We next explored whether Ohr decomposes peroxides (Fig 3). Each reaction was initiated by addition of DTT; Ohr attacked peroxides only in the presence of DTT [12]. The Ohr-specific activities were 7.9 and 0.62 μm/min/ng, respectively, when CHP and H2O2 served as substrates. Thus, Ohr was approximately 12-fold more active against CHP than H2O2. The peroxidase activity was strongly inhibited by pretreatment with N-ethylmaleimide (NEM) for 1 h, indicating that the conserved Cys residues Cys60 and Cys124 are essential for peroxide decomposition.
Peroxide concentrations were determined at the indicated time points using the FOX assay described in Material and Methods. A: The kinetics of CHP decomposition in the presence of Ohr (10 ng/μl). B: The kinetics of H2O2 decomposition in the presence of Ohr (50 ng/μl). All values are averages of data from three independent experiments. ●, full system (DTT + peroxide + Ohr); ▲, without DTT (Ohr + peroxide); ■, without Ohr (DTT+ peroxide); ▼, full system but Ohr was treated with NEM.
Ohr peroxidase activity requires the Cys residues
To further explore the roles played by the two Cys residues, we constructed Cys60 and Cys124 variants. As shown in Fig 4A, the activity against CHP was completely abolished in the C60S and C124S strains. However, when H2O2 served as the substrate, the C124S variant exhibited some peroxidase activity, but the C60S variant did not. Thus, both Cys residues play essential roles in CHP decomposition, and Cys60 is also critical in terms of H2O2 decomposition.
(A) The initial rates of peroxide decomposition by Ohr, C124S, and C60S were measured using the FOX assay. The initial peroxide concentration was 200 μM, and all reactions were initiated by addition of DTT (0.5 mM). (B) Nonreducing 15% (w/v) SDS-PAGE analysis of wild-type Ohr and the C60S and C124S mutants treated with DTT, H2O2, and CHP (10 mM) for 30 min, respectively. (C) Sulfenic acid levels in the wild-type and mutant strains were measured after reaction with TNB. Mixed disulfides of Ohr, C124S, and C60S were prepared as described in Materials and Methods.

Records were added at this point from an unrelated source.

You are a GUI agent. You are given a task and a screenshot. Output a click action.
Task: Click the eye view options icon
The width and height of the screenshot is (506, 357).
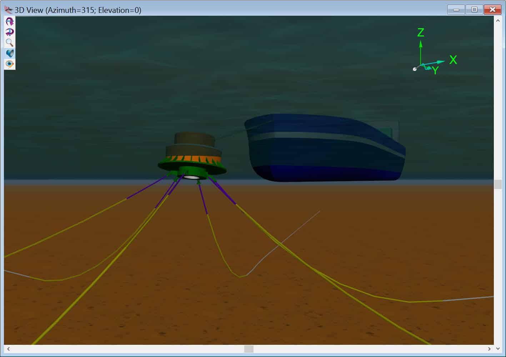[x=10, y=64]
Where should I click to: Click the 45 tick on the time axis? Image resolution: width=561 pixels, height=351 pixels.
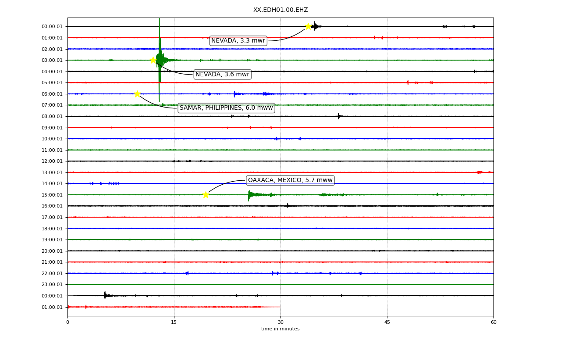point(387,322)
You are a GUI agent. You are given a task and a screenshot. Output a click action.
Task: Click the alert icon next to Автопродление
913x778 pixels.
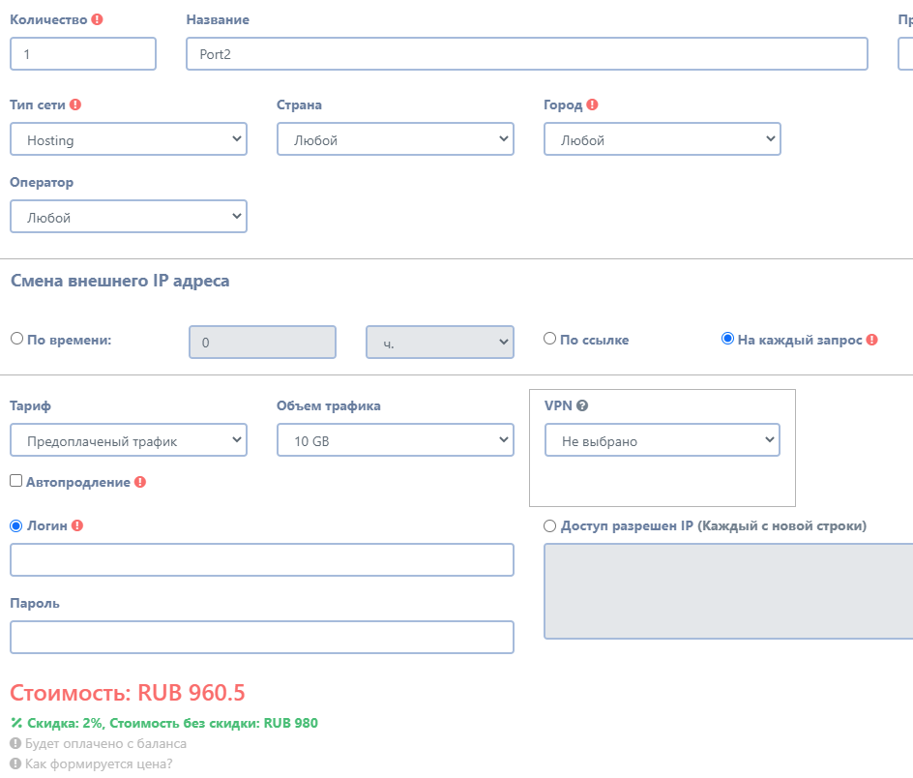[140, 482]
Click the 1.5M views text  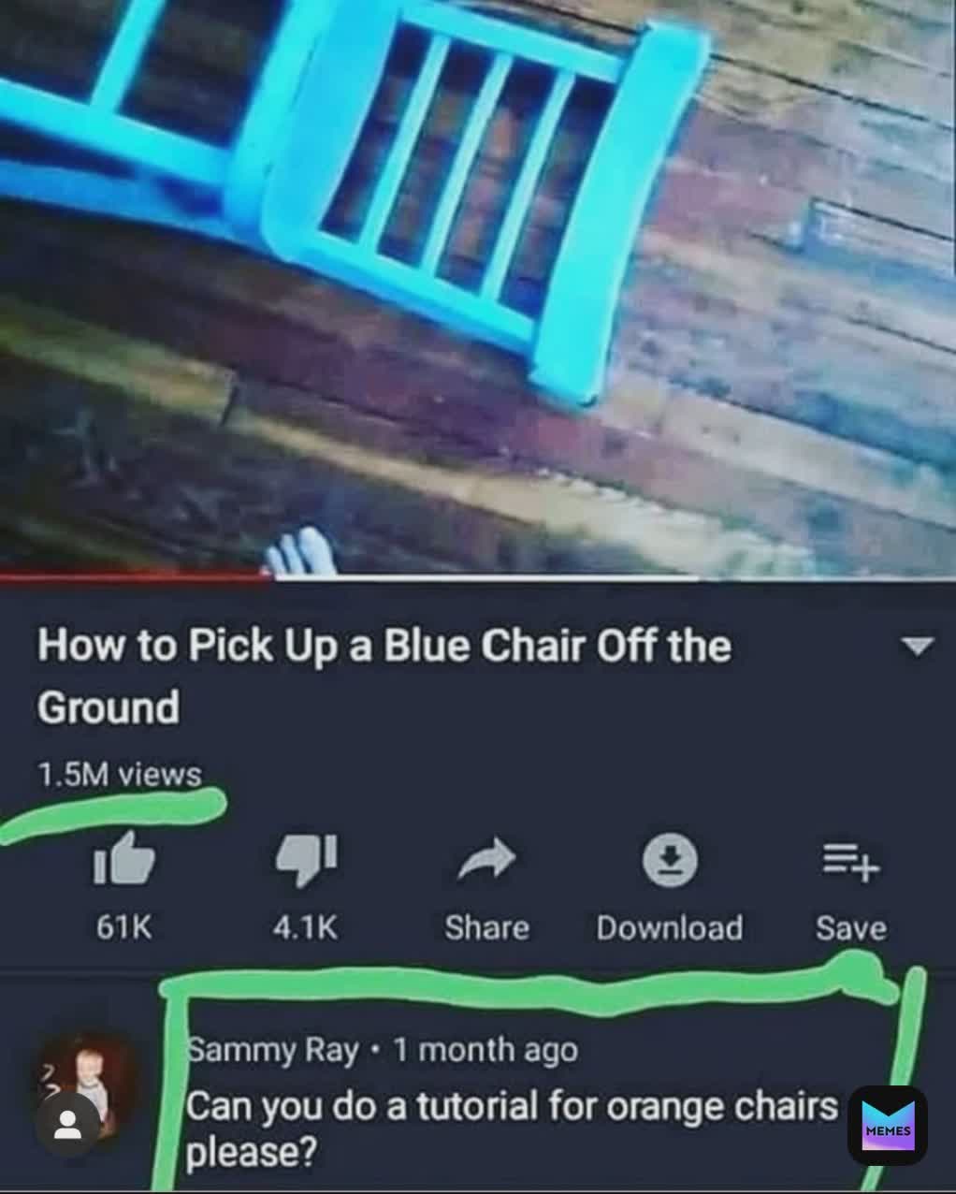point(120,775)
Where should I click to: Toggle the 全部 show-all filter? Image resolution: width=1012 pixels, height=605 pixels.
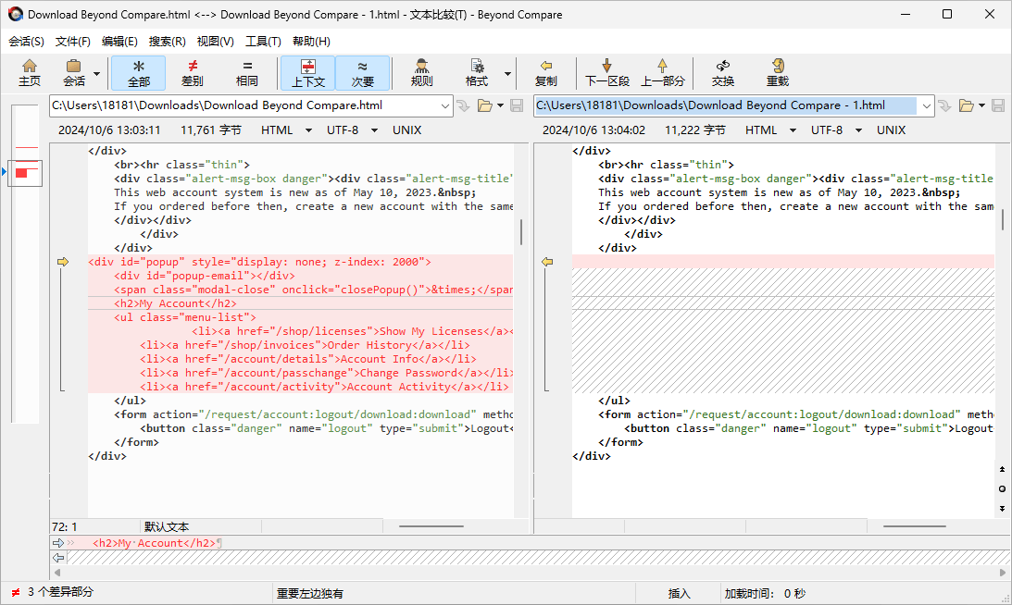138,73
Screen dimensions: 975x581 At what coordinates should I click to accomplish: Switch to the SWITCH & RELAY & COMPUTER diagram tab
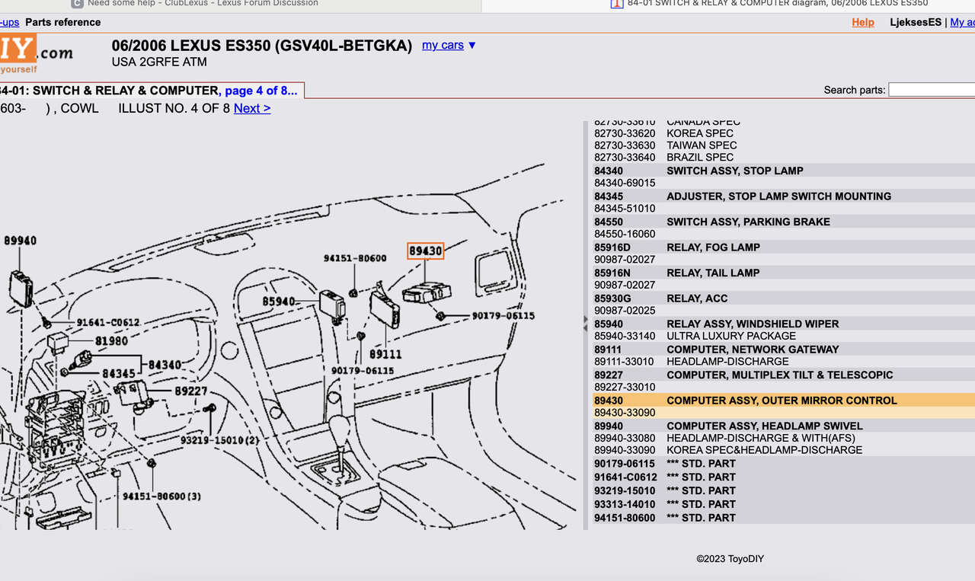click(x=762, y=3)
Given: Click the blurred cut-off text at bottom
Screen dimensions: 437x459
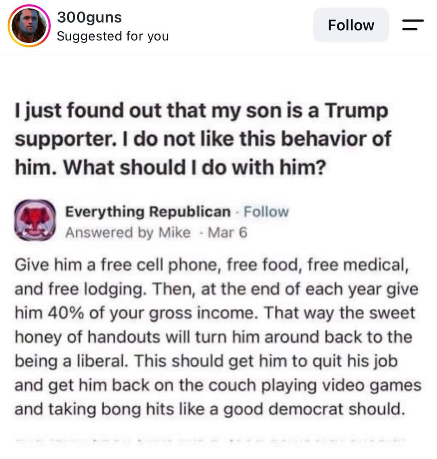Looking at the screenshot, I should 210,440.
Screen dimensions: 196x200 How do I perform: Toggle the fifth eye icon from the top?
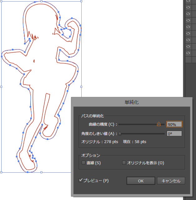pos(188,27)
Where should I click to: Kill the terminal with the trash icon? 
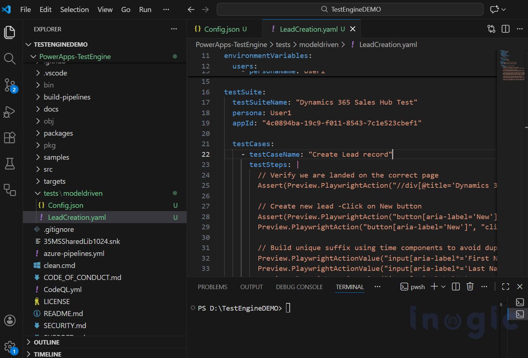470,287
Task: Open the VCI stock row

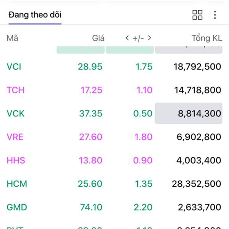Action: click(x=115, y=67)
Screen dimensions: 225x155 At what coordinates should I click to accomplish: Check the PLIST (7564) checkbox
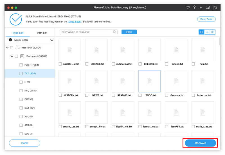pos(21,65)
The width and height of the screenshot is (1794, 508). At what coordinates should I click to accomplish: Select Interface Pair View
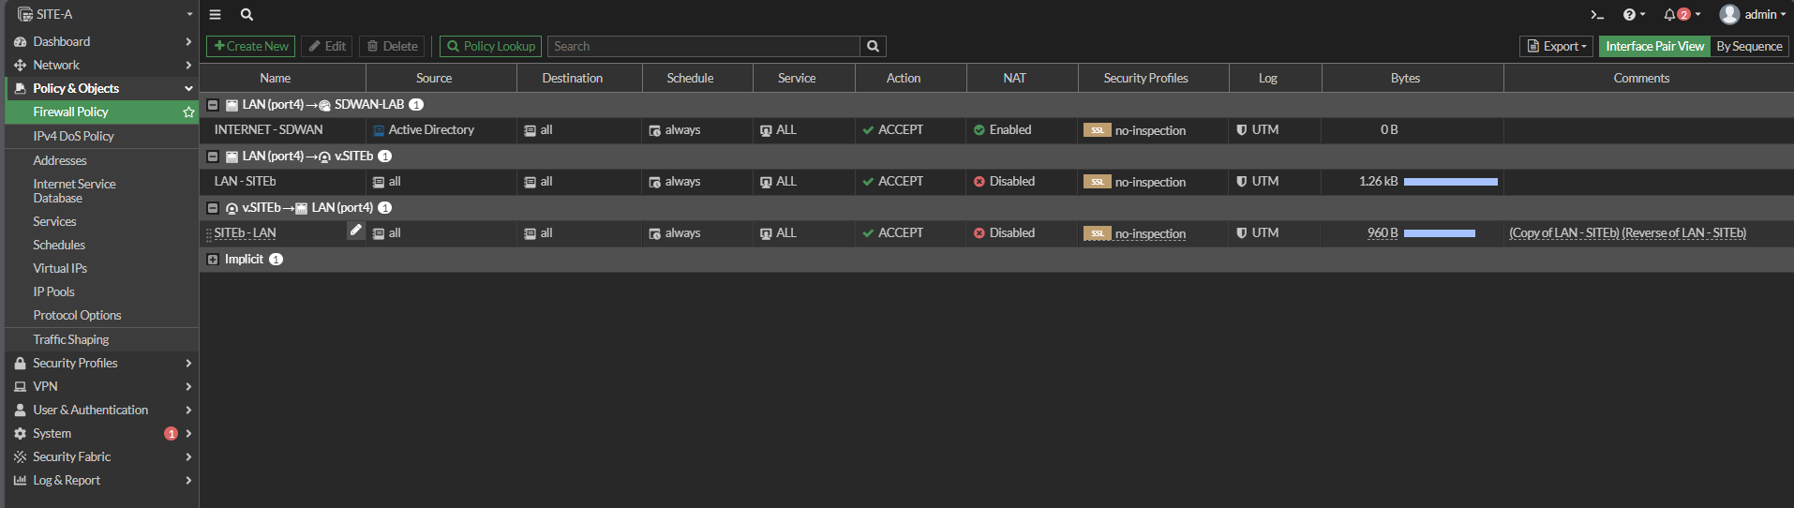tap(1654, 47)
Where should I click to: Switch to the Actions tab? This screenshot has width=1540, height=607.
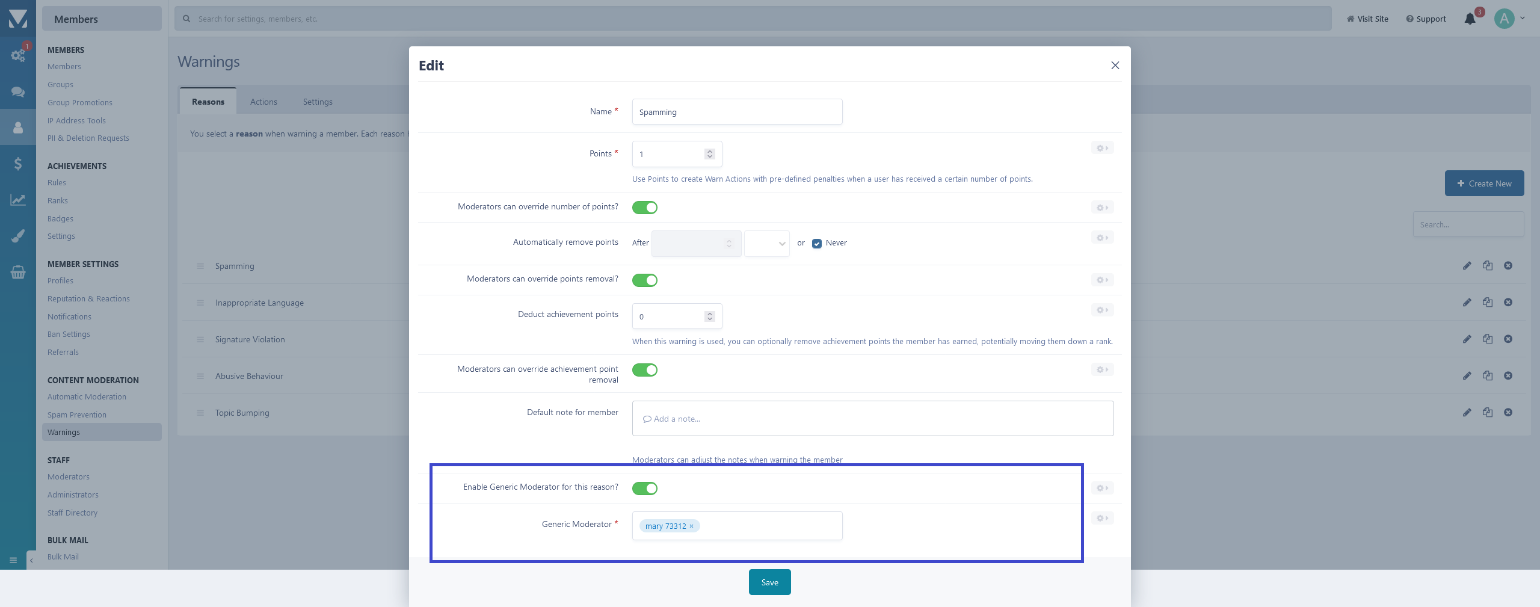point(263,102)
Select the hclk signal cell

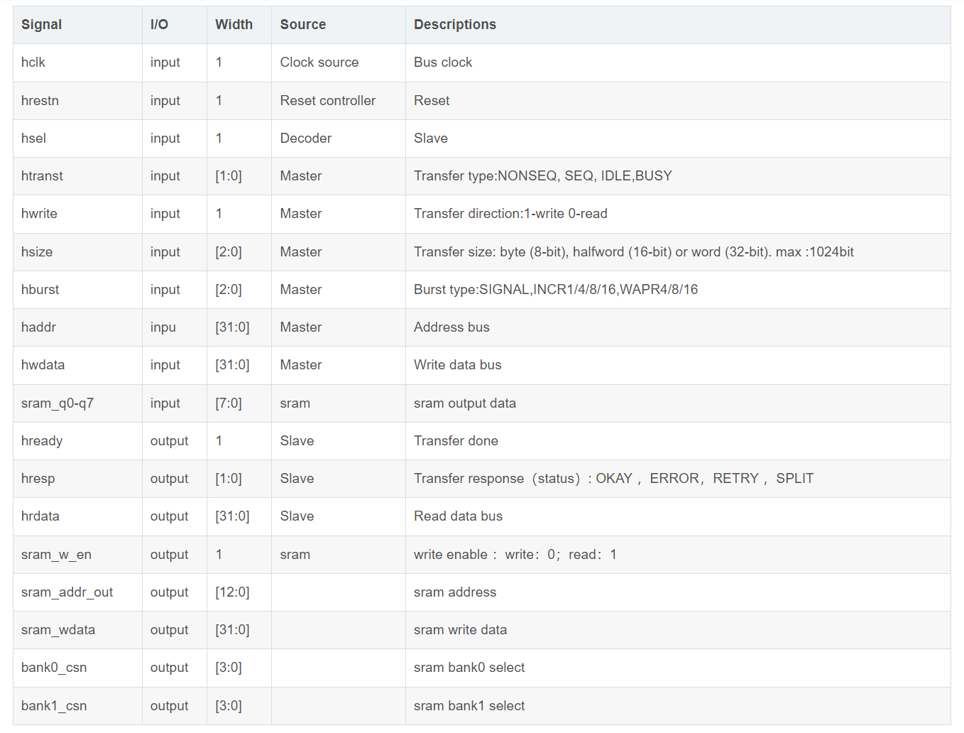coord(33,63)
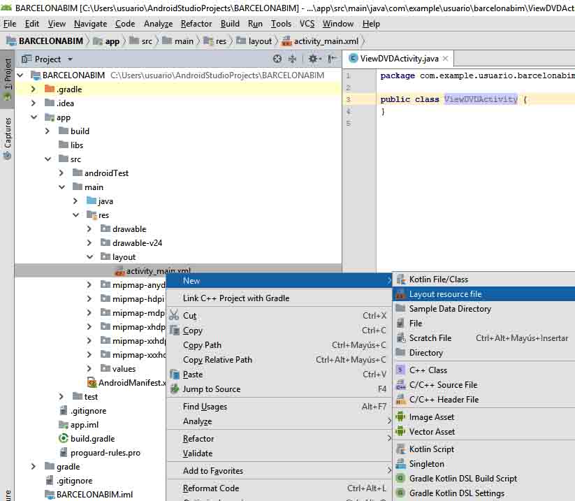Click the 'res' breadcrumb in navigation bar
The image size is (575, 501).
[220, 41]
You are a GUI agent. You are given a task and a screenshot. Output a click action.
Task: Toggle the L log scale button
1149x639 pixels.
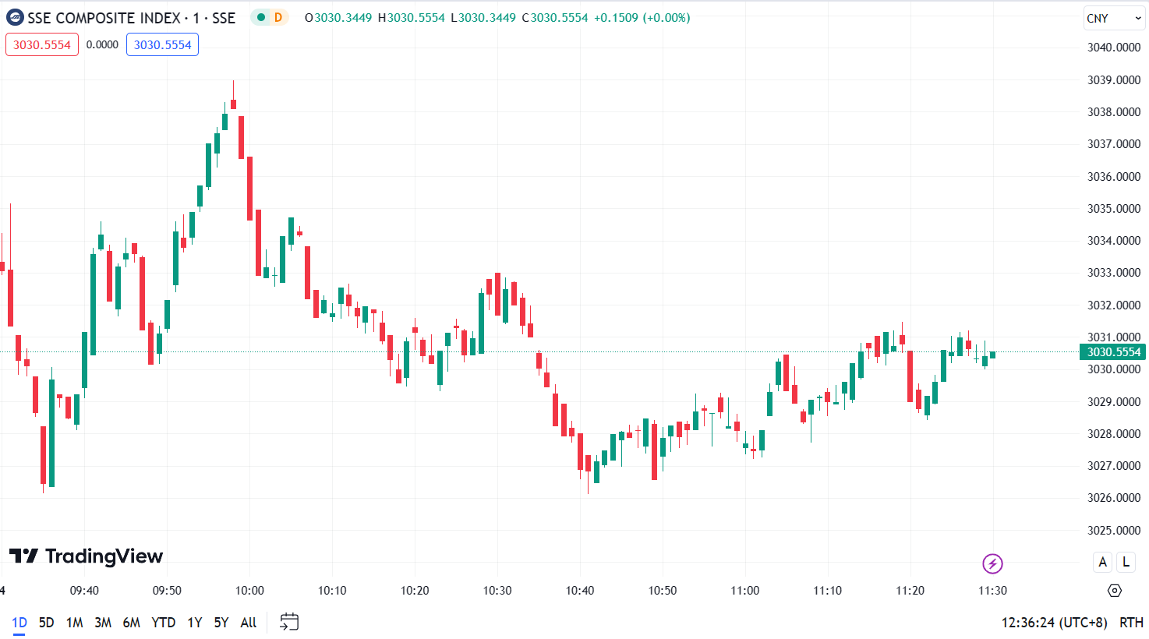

Both Cys60 and Cys124 are essential for intramolecular disulfide bond formation, as H2O2- and CHP- treated C60S and C124S variants migrated at the same position of DTT-treated wild-type protein, but slower than the oxidized wild-type protein, on nonreducing SDS-PAGE gels (Fig 4B). To identify the peroxidatic (CP) Cys, TNB [2-nitro-5-thiobenzoic acid] was used to identify sulfenic acid intermediates (R-SOH) in wild-type, C60S, and C124S Ohr. As shown in Fig 4C, the C124S protein formed a sulfenic acid intermediate, but neither the wild-type nor C60S variant did so, indicating that Cys60 is the peroxidatic Cys and is thus more reactive than Cys124 (Fig 4C). These data suggest that, during catalysis, Cys60 first reacts with a peroxide with concomitant formation of a sulfenic acid intermediate, which is then attacked by Cys124, triggering formation of an intramolecular disulfide bond between Cys60 and Cys124.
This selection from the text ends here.